WHAT THE TASK ASKS:
Would you give again, exactly, the lines running from the line with "Instruction: Select the" to the end of the data below, both included?

■ ■ ■

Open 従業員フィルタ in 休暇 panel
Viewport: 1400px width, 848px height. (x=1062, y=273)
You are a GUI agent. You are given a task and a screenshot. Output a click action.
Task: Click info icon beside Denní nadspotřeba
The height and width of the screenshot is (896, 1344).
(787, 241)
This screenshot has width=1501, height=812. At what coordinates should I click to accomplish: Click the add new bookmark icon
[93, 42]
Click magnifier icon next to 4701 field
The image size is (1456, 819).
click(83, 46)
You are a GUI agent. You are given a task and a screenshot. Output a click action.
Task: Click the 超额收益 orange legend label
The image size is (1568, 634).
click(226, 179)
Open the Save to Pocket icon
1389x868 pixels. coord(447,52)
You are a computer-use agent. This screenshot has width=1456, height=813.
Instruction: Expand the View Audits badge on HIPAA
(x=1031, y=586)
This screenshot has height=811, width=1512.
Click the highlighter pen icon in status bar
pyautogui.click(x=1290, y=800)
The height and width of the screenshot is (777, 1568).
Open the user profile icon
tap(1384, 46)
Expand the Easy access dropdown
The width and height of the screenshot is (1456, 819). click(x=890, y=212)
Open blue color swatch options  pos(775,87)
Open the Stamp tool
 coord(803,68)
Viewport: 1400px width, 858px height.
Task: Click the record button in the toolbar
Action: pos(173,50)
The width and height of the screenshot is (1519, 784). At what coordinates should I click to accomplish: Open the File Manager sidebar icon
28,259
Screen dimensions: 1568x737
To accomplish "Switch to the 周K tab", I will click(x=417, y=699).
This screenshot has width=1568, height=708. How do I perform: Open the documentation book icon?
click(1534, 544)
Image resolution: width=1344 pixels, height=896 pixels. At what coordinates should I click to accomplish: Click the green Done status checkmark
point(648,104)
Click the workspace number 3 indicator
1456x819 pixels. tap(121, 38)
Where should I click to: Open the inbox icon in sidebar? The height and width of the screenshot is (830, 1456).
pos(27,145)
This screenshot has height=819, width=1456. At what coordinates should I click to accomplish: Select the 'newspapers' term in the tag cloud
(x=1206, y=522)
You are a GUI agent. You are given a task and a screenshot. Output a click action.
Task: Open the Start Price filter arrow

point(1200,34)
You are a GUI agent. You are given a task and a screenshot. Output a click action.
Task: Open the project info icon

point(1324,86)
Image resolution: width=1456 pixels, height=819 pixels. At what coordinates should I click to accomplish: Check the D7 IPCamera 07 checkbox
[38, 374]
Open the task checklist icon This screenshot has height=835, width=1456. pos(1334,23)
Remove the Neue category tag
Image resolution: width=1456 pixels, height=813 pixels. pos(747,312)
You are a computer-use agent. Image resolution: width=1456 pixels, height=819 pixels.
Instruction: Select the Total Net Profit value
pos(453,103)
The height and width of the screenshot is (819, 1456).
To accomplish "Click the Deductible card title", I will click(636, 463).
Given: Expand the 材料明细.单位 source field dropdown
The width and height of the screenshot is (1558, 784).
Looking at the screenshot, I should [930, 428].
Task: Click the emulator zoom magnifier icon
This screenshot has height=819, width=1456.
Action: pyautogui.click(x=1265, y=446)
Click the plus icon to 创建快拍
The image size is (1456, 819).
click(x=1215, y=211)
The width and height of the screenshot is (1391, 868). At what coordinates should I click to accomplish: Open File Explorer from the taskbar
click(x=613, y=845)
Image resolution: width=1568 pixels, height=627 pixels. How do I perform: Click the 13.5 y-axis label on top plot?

■ ■ ■

RESPONSE TO THE EXERCISE:
Instruction: Select the Total Net Profit value
pos(453,103)
The height and width of the screenshot is (819, 1456).
To accomplish "Click the Deductible card title", I will click(636, 463).
Given: Expand the 材料明细.单位 source field dropdown
The width and height of the screenshot is (1558, 784).
Looking at the screenshot, I should [930, 428].
Task: Click the emulator zoom magnifier icon
This screenshot has height=819, width=1456.
Action: pyautogui.click(x=1265, y=446)
Click the plus icon to 创建快拍
The image size is (1456, 819).
click(x=1215, y=211)
The width and height of the screenshot is (1391, 868). At what coordinates should I click to accomplish: Open File Explorer from the taskbar
click(x=613, y=845)
Image resolution: width=1568 pixels, height=627 pixels. How do I perform: Click the 13.5 y-axis label on top plot?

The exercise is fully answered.